▶ _EXERCISE GOAL_:
Show the lines below that contain the string "will".

*** INFORMATION SUPPLIED ***

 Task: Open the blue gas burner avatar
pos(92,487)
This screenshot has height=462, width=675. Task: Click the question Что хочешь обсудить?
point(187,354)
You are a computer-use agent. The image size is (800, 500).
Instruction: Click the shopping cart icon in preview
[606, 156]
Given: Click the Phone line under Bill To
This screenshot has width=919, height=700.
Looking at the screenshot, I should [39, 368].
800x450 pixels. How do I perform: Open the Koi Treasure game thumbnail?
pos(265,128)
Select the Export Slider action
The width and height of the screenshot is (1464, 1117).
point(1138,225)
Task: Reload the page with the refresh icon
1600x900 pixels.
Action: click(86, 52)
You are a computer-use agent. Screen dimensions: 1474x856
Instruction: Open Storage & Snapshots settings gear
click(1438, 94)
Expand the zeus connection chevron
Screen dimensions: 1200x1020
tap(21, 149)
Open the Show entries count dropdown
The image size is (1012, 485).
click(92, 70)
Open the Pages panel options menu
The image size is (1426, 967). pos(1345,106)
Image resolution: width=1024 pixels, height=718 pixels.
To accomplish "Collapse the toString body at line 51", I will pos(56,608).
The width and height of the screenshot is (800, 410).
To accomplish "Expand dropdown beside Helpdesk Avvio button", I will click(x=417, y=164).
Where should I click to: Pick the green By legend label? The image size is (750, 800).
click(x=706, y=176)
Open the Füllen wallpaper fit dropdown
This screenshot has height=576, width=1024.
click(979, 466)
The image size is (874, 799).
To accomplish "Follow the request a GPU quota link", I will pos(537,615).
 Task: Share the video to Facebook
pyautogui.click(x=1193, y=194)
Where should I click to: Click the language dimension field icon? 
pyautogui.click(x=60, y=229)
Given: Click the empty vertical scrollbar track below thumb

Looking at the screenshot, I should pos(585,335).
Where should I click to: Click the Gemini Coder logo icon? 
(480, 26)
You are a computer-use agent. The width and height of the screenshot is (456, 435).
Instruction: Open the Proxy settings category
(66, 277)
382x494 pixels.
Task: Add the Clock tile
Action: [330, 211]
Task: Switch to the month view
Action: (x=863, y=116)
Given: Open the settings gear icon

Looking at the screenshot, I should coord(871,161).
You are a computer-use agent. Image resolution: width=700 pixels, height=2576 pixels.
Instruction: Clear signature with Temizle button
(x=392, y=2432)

*** End of INFORMATION SUPPLIED ***

▶ _SOLUTION TO THE PROBLEM_:
To accomplish "Collapse the toString body at line 51", I will pos(56,608).
To accomplish "Expand dropdown beside Helpdesk Avvio button", I will click(x=417, y=164).
To accomplish "Follow the request a GPU quota link", I will pos(537,615).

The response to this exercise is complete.